Benjamin Thaw Sr. (March 24, 1859 - August 20, 1933) was a Pittsburgh banker and philanthropist.

==Early life==
Thaw was born in Pittsburgh, Pennsylvania on March 24, 1859. He was one of five surviving children born to Eliza Burd (née Blair) Thaw (1822–1863) and William Thaw Sr. After the death of his mother in 1863, his father remarried to Mary Sibbet Copley, with whom his father had five more children. From his father's second marriage, his half-siblings included Harry Kendall Thaw (known for the 1906 murder of architect Stanford White), Margaret Copley Thaw (who first married a nephew of Andrew Carnegie and secondly, after his death, Roger, Comte de Périgny) and Alice Cornelia Thaw (who married George Seymour, 7th Marquess of Hertford).
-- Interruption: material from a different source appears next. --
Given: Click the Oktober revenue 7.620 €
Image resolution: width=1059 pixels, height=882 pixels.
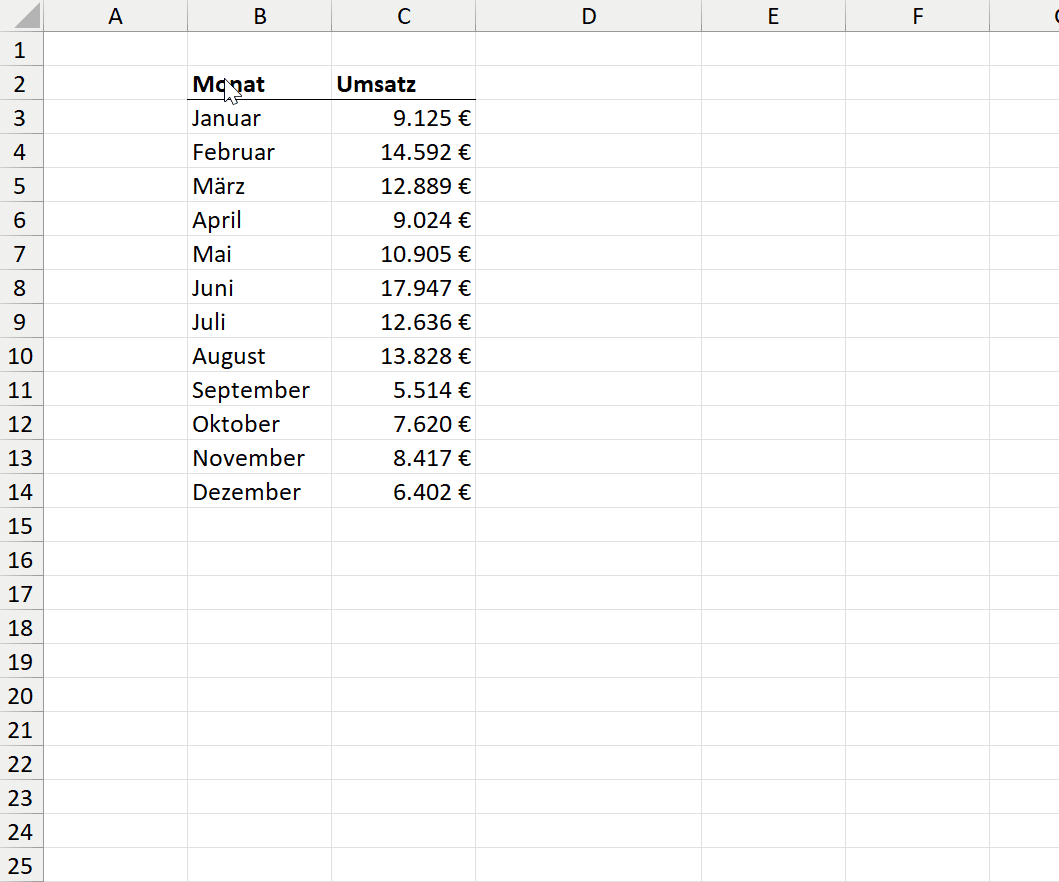Looking at the screenshot, I should (x=403, y=424).
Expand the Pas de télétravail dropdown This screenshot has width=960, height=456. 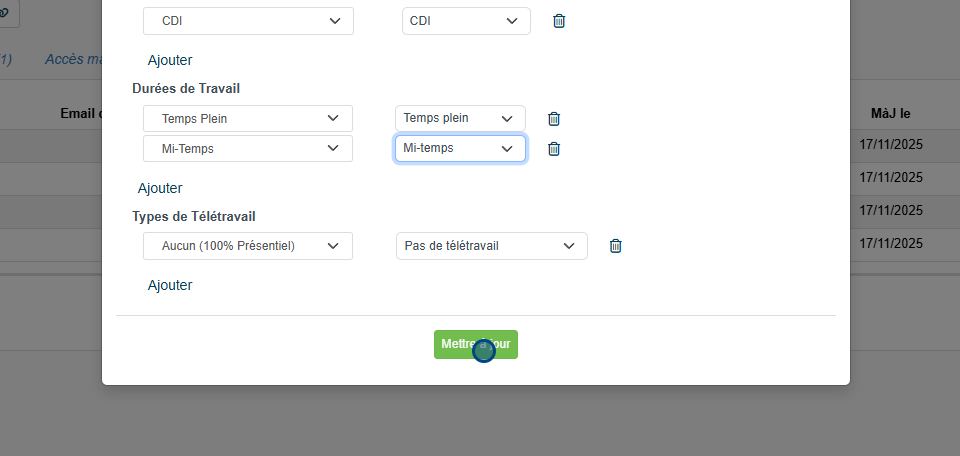click(x=491, y=246)
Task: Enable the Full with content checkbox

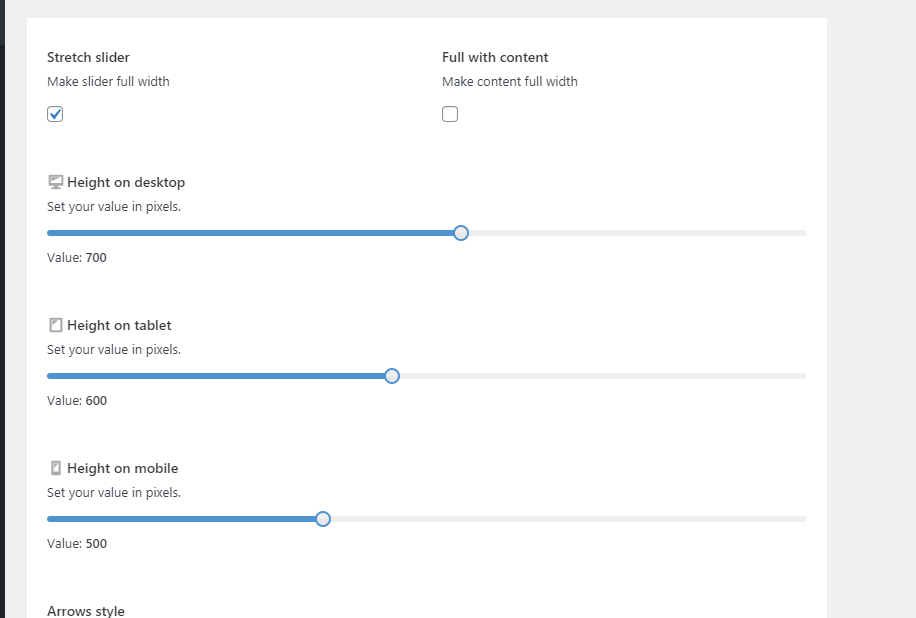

His father was considered one of the 100 wealthiest Americans, and left an enormous fortune for Thaw and his siblings upon his death in August 1889.

Thaw was educated at the Fourth Ward public school before attending the University of Pittsburgh (then known as the Western University of Pennsylvania). After graduating from the University of Pittsburgh in 1878, Thaw did a year of graduate work at Yale University.

==Career==
His first job was as a railroad clerk before he organized the Hecla Coke Company with his elder brother, William Thaw Jr. The company was later acquired by the H. C. Frick Coke Company in 1905. Thaw spent much of his time managing his late father's estate and, from 1889 to 1932, he was a trustee of the "coke trust" the elder Thaw created.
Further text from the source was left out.